This post is one in a series of articles that expand on the recently released McAfee Labs 2014 Threats Predictions. In this and related posts, McAfee Labs researchers offer their views of new and evolving threats we expect to see in the coming year. This article was written by Ramnath Venugopalan.
Software Defined Networking was developed in an attempt to simplify networking and make it more secure. By separating the control plane (the controller)—which decides where packets are sent—from the data plane (the physical network)—which forwards traffic to its destination—the creators of SDN hoped to achieve scalability and agility in network management. The application layer (virtual services) is also separate. SDN increasingly uses elastic cloud architectures and dynamic resource allocation to achieve its infrastructure goals.
Network security today primarily aims to increase control over tightly segmented networks. This increases the complexity of the overall network and makes it harder to manage. This trend will continue as the quest to prevent the lateral movement of malware competes with the need to manage all of these networks. SDN can help provide greater security without increasing management headaches for complex virtual networks in data centers.
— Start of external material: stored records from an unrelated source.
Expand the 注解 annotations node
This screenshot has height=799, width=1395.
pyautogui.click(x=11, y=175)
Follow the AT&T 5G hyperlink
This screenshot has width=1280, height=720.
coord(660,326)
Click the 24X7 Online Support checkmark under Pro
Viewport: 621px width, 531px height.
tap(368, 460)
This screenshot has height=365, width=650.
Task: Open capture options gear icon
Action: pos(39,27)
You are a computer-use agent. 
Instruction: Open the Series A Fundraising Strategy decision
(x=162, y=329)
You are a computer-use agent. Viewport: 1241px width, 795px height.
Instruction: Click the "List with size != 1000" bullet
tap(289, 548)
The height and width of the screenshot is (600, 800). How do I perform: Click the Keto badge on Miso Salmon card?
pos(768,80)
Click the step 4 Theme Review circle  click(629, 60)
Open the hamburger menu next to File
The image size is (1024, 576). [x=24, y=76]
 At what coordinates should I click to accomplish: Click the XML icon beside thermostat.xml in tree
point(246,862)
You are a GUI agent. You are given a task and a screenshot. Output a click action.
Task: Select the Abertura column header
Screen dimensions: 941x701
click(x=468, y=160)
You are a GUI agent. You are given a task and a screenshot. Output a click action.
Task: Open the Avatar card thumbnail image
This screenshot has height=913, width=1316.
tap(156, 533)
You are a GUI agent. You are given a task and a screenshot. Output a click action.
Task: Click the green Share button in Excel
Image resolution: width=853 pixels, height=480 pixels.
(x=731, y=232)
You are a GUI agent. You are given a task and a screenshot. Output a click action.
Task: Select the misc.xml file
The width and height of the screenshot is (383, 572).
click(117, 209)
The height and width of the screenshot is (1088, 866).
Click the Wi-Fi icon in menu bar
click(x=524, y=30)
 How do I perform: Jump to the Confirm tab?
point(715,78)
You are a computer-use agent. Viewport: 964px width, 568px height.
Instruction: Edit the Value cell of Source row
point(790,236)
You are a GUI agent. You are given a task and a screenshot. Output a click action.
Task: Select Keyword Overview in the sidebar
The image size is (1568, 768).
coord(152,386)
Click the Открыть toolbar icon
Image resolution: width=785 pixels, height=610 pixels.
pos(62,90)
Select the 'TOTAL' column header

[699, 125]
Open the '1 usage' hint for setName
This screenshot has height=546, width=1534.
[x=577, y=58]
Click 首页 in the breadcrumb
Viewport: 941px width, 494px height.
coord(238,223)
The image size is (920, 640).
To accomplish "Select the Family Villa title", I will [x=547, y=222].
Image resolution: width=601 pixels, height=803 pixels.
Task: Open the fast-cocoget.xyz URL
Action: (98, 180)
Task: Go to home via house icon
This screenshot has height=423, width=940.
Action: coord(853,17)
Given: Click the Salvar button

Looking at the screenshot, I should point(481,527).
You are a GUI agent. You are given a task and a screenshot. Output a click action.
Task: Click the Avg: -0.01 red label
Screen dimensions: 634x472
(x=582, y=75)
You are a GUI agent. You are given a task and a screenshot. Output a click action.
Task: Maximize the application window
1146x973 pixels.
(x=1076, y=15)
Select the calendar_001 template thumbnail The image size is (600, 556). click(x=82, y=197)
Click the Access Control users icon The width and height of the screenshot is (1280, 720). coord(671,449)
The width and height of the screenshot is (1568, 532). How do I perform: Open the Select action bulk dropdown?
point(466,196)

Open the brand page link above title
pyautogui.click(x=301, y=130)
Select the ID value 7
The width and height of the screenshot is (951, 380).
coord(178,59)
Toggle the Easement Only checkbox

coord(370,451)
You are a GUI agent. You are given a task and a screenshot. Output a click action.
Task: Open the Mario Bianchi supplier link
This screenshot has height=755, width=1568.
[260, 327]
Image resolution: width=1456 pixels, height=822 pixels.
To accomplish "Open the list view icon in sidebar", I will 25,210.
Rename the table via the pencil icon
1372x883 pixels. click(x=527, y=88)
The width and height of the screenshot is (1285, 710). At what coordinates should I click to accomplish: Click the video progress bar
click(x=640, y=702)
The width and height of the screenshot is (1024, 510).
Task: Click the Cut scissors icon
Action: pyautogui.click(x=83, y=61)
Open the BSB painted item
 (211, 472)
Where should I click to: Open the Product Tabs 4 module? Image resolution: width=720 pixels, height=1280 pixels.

SDN can boost security by routing traffic, as appropriate, through a central next-generation firewall and intrusion prevention system as well as by dynamically reprogramming and restructuring a network that is suffering a distributed denial-of-service attack. SDN can also provide capabilities such as automatically quarantining an endpoint or network that has been infected with malware.
In spite of these benefits, SDN also opens potential security holes, especially connections between controllers and network elements, through which the SDN stack itself might be the subject of a distributed denial of service attack. Security is not built into the SDN concept; it needs to be designed in from the beginning of development. SDN configuration errors can have more complex consequences than in traditional settings. Thus SDN requires meticulous adherence to the basic principles of information security and proper policy management. This need will become more important as SDN implementations vary with each provider and begin to cover very large virtual networks with several subnetworks, each with its own policy. Furthermore, SDN has a centralized architecture; compromising the central control could give an attacker command of the entire network.
Security zones are not typically built into VPN solutions, so users must annually coordinate network access policies, port locations of security devices, and any exceptions. Because flexibility is a reason for SDN migration, it is likely that a change in the network might not be adequately reflected in the security infrastructure, or vice versa. Further, open APIs for security functions to SDN have not yet appeared and have not begun to standardize, so API incompatibilities may also cause security holes to appear.
In 2014 and beyond, we will begin to see increased adoption of SDN in data centers, not just in university networks, where they began. We also expect to see targeted attacks, which are likely to leverage policy configuration errors for infiltration and lateral movement. We also anticipate DoS attacks that attempt to overwhelm the links between the network controller and the other two sections.
Exploiting human errors will be the first avenue of attack. As SDN management gets stronger and enterprise adoption of these networks grows, targeted attacks will focus on exploiting the SDN central controller to take over the network and completely bypass network protections.